September 1st, 2010

Testing your Testing Skills

questionHave I whined yet about how I’m part of the first Internal Medicine class that was not “grandfathered” through to eternal board certfication? 

If not, now I have.

So for you fellow test-takers, here’s another one for you, adapted somewhat from this delightful experience I’m required to go through every 10 years.  Oddly, just like the last one reviewed here, it involves our old friend, MRSA.

18 year old kid scrapes his knee playing a sport, comes in with infection around injury.  No purulence.  Community MRSA is  known to be in the community.  What should you give him?

  1. azithromycin
  2. cephalexin
  3. dicloxacillin
  4. trimethoprim-sulfamethoxazole

Every so often one encounters a test question that is, frankly, just wrong.  But in the often-bizarre world of “let’s pretend” patient care — a test question — you still have to put your money down.

So what’s the answer?

4 Responses to “Testing your Testing Skills”

  1. Jon says:

    Paul, this seems more an existential rather than a boards question.
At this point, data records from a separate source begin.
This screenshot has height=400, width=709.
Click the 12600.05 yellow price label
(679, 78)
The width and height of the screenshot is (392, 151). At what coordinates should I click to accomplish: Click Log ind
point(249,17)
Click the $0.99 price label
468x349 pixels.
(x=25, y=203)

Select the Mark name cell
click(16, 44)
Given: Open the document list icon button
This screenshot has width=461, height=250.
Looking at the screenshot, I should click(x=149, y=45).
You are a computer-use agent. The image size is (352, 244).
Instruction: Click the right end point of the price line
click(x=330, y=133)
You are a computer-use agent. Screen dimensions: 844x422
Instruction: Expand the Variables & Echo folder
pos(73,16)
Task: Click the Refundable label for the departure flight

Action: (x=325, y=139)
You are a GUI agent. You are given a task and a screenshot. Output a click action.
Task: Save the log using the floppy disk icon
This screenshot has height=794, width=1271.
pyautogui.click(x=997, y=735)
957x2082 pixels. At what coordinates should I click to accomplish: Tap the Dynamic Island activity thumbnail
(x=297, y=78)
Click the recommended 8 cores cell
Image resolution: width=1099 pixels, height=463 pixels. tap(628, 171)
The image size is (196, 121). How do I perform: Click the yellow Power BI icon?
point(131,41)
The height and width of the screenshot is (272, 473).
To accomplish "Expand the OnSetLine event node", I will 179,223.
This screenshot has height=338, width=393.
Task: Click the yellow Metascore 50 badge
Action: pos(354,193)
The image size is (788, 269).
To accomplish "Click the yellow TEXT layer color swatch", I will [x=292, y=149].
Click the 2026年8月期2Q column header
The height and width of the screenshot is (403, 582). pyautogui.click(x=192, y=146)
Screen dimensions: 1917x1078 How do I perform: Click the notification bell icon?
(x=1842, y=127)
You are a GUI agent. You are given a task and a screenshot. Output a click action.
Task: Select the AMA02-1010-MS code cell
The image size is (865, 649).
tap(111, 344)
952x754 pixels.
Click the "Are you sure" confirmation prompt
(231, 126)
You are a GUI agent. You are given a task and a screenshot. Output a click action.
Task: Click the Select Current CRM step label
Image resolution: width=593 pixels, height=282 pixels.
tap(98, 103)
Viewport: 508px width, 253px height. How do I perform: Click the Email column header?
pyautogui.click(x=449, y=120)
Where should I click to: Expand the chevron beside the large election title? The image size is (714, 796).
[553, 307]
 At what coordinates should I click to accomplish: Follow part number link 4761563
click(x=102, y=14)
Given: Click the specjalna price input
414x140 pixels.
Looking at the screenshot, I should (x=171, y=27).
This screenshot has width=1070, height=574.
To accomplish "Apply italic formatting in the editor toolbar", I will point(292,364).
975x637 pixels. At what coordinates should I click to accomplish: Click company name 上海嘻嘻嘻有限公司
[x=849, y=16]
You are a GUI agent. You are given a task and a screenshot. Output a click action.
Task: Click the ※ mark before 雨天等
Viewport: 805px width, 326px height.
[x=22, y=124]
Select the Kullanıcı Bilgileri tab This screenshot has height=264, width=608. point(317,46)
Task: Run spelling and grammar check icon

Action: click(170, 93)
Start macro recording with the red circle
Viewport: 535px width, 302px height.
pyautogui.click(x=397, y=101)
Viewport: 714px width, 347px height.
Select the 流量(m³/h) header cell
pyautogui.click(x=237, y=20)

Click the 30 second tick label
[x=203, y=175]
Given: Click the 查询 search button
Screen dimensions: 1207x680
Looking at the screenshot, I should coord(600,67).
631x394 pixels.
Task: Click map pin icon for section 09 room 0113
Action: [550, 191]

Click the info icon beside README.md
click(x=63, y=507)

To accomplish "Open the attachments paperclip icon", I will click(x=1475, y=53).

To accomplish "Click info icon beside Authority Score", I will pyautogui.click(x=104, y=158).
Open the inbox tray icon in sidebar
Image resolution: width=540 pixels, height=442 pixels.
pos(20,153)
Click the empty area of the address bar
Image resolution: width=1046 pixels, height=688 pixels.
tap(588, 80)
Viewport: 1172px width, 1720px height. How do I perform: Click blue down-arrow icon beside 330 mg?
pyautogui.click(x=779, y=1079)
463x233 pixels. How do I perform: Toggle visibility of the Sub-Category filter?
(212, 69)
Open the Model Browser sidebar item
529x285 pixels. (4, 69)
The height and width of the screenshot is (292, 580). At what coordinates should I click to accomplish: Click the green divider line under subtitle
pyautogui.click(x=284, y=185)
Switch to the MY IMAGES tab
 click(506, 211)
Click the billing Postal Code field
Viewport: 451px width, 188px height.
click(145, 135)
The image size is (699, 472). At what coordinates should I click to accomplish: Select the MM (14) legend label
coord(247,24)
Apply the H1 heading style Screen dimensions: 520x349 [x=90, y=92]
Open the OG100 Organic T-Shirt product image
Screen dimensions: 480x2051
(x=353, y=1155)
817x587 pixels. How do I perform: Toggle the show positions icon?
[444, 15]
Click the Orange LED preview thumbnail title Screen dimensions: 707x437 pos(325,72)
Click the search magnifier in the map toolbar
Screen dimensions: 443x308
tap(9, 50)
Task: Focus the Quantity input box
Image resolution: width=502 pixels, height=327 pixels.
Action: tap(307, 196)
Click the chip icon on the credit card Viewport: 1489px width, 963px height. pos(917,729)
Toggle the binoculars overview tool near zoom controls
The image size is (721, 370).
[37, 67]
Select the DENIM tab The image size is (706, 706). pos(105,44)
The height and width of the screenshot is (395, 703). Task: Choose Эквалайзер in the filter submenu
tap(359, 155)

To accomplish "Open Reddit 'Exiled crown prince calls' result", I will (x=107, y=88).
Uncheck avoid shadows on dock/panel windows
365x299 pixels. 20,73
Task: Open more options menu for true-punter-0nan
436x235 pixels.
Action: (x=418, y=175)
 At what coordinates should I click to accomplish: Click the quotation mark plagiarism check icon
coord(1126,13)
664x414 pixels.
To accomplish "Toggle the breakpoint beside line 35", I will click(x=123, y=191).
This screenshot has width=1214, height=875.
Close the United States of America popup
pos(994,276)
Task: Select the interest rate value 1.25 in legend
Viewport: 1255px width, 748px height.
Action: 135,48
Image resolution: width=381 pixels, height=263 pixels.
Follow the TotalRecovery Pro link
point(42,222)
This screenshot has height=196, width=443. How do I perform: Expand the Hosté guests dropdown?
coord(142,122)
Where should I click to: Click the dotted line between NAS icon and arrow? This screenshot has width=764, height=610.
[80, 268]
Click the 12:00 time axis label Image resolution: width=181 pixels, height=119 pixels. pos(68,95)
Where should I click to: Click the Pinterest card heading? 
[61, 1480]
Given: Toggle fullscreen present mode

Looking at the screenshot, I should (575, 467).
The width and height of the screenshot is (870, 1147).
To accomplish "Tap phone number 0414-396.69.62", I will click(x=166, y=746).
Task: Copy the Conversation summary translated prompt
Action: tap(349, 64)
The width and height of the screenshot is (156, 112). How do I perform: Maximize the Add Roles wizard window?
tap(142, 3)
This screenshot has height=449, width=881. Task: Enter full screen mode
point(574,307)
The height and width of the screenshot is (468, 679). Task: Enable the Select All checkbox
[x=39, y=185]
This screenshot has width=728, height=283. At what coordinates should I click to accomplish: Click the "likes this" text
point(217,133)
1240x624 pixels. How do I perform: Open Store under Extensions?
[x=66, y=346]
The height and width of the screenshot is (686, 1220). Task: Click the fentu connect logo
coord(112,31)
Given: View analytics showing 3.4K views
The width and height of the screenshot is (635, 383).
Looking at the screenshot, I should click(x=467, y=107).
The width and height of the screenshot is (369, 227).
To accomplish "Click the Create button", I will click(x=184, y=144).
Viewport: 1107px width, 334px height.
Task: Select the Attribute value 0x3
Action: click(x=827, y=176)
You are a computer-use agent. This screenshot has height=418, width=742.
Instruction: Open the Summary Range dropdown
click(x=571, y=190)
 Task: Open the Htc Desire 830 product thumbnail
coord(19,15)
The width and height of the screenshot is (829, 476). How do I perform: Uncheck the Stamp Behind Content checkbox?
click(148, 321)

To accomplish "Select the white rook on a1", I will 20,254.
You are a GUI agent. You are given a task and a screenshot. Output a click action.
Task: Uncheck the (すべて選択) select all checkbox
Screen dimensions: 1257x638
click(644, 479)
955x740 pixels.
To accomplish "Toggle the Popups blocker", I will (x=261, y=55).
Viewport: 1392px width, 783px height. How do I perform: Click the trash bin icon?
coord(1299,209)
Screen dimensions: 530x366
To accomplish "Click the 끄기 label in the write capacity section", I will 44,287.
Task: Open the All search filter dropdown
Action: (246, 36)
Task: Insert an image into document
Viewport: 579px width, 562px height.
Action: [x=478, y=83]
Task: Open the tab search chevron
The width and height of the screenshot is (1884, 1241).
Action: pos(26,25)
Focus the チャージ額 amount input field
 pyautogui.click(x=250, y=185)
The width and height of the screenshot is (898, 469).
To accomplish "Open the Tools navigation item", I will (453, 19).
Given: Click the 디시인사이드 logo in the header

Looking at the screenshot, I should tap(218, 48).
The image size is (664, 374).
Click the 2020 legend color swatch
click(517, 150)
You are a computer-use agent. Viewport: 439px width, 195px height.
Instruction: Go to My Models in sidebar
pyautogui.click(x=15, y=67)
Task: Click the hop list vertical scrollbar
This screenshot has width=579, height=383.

I’m guessing they want you to choose #4, but if there’s no purulence/abscess and the infection is not particularly severe, most providers would probably give keflex or dicloxacillin. Both have much better Strep activity and are active against MSSA.

  2. Justin says:

    Paul,

    So your medical board registration is dependent on answering this question? Rough…

    Yes, the comment about MRSA being ‘in the community’ actually makes the question more ambiguous without any knowledge of how prevalent it is. Maybe in Tonga the prevalence is high enough that you would treat empirically regardless, but, as Jon says, for a non-severe infection in less prevalent areas I think most wouldn’t.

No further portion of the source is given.